• **Fragmento**:
107.- FÓRMULA DE VIOLENCIA
Desde fines del 2001 se viene incubando la violencia en la sociedad argentina. Y la fórmula aplicada para solucionarla ha sido inversamente proporcional a la de la pacificación nacional tan necesaria.
En 1983 volvimos a los gobiernos democráticos. En el fiel cumplimiento de las promesas electorales se llevó a juicio a las Juntas Militares. Cumplido el propósito, se comprendió que más allá de ese acto de reparación histórica había que comenzar el camino de restañar heridas y a través del Congreso se aprobaron las leyes de “Punto final” y “Obediencia debida”. Años más tarde se echaba un manto definitivo de perdón y se amnistió amplia y generosamente a quienes participaron en ambos bandos de la lucha fratricida.  Se podrá o no, estar de acuerdo con todos estos pasos históricos, pero sin duda alguna fueron logrando el objetivo.
La indolencia de fines del 2001 empezó a reavivar la  llama divisionista que parece ser una constante social en nuestro país. Otra vez los enfrentamientos, otra vez la muerte en las calles.
Comenzó a prepararse lentamente la fórmula de un nuevo y mortífero cocktail: el de la violencia civil.
Así entonces reaparecieron voces llenas de odio llamando a la destrucción del “otro” por el simple hecho de pensar diferente.
Se hicieron parodias de juicios populares a la Justicia y al periodismo. Se atacó con caricaturesca soberbia a los partidos opositores.
Se escuchó a Jueces de alto rango justificar los delitos como si las víctimas fueran los ladrones y asesinos. Las fuerzas de seguridad pasaron a ser una figura decorativa pues los delincuentes sabían que iba a ser escaso si no efímero el tiempo de prisión.
Ante todo esto y mucho más, los funcionarios y gobernantes cumplieron la tarea de relatar los hechos como si fueran espectadores y no actores que tienen la obligación social y política de solucionarlos y brindar seguridad a la ciudadanía.
Y entonces la violencia se adueñó de las calles. Terrible realidad. Nadie puede ejercer la justicia por decisión personal. Pero la Justicia no actúa. Nadie puede ejercer el derecho a la seguridad creando otro hecho de inseguridad igual o peor.
La fórmula de la violencia ha funcionado. Corresponde al Estado ausente hacerse presente.

• **Tareas**:
**A)** Indica si cada afirmación concuerda con el fragmento y cita las palabras que lo deciden: (i) la violencia en la sociedad argentina se viene incubando desde fines del 2001; (ii) las fuerzas de seguridad ganaron protagonismo frente a los delincuentes; (iii) las leyes de "Punto final" y "Obediencia debida" se aprobaron a través del Congreso.
**B)** Enumera todo lo que, según el fragmento, fue objeto de parodias de juicios populares o de ataques.
**C)** Transcribe del fragmento la parte que empieza con las palabras que contienen "Se escuchó a" y termina con "igual o peor.".
Las filas provienen de otra fuente.

[Entradas del conjunto de datos]

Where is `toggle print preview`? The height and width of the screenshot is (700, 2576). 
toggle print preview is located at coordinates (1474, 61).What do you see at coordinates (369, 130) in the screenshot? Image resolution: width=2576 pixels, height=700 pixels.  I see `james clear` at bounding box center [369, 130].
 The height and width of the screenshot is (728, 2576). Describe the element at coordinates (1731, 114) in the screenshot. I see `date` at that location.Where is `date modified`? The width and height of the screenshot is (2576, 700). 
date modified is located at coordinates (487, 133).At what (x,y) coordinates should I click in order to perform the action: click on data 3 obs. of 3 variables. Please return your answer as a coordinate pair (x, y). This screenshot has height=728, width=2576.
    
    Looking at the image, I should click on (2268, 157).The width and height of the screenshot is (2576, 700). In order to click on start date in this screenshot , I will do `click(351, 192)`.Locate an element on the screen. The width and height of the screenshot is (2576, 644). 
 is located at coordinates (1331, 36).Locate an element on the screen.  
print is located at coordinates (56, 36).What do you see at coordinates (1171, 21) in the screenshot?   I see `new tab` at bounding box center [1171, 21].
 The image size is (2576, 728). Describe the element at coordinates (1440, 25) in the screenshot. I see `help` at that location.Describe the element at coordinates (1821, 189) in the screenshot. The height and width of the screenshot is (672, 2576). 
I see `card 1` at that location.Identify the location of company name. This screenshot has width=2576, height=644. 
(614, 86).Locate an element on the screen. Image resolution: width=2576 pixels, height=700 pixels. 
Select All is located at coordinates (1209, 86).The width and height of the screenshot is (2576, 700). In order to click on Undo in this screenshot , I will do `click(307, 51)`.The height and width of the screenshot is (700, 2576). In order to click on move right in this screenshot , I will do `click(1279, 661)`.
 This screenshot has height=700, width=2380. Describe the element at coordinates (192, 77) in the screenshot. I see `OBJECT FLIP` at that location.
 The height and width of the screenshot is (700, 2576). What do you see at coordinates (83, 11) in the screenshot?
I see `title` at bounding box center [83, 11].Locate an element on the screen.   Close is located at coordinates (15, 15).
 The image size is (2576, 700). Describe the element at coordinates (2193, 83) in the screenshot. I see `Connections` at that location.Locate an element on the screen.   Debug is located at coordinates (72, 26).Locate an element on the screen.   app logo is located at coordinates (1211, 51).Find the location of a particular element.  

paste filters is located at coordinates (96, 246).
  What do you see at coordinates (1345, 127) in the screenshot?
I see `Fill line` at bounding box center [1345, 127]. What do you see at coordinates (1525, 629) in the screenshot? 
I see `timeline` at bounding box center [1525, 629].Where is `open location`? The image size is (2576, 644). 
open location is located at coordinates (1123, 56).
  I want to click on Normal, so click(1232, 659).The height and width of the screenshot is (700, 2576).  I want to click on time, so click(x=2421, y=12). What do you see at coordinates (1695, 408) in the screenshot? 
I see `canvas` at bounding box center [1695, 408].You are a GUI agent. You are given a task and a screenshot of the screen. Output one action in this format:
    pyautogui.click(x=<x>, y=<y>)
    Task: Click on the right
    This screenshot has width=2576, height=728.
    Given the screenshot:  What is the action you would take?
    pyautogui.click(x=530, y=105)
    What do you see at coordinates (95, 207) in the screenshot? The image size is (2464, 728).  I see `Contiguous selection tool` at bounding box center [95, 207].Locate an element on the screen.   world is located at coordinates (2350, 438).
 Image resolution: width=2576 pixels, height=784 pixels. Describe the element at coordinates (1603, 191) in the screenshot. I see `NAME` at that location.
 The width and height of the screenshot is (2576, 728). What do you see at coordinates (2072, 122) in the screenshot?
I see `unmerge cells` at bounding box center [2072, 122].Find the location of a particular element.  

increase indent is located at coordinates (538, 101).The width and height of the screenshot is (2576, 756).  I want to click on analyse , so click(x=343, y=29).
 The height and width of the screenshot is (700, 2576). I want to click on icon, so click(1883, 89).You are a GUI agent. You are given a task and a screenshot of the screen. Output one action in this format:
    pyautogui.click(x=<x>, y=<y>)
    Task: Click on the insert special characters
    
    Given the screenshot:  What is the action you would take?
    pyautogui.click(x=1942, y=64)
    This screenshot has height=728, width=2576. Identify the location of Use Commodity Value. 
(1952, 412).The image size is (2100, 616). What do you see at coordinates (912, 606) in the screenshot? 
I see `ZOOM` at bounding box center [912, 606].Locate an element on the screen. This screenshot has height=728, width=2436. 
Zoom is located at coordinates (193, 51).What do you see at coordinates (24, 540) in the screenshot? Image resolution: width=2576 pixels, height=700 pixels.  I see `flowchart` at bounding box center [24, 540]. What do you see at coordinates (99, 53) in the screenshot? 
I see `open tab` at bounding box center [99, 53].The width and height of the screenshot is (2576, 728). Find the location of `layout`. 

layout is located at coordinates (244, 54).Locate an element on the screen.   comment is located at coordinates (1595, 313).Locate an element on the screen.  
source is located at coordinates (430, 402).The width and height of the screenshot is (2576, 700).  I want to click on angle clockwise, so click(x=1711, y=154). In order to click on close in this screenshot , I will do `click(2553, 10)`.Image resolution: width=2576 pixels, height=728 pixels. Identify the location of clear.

• **Soluciones**:
**A)**
(i) Sí: "Desde fines del 2001 se viene incubando la violencia en la sociedad argentina."
(ii) No: "Las fuerzas de seguridad pasaron a ser una figura decorativa".
(iii) Sí: "a través del Congreso se aprobaron las leyes de “Punto final” y “Obediencia debida”".

**B)** La Justicia, el periodismo y los partidos opositores.

**C)**
Se escuchó a Jueces de alto rango justificar los delitos como si las víctimas fueran los ladrones y asesinos. Las fuerzas de seguridad pasaron a ser una figura decorativa pues los delincuentes sabían que iba a ser escaso si no efímero el tiempo de prisión.
Ante todo esto y mucho más, los funcionarios y gobernantes cumplieron la tarea de relatar los hechos como si fueran espectadores y no actores que tienen la obligación social y política de solucionarlos y brindar seguridad a la ciudadanía.
Y entonces la violencia se adueñó de las calles. Terrible realidad. Nadie puede ejercer la justicia por decisión personal. Pero la Justicia no actúa. Nadie puede ejercer el derecho a la seguridad creando otro hecho de inseguridad igual o peor.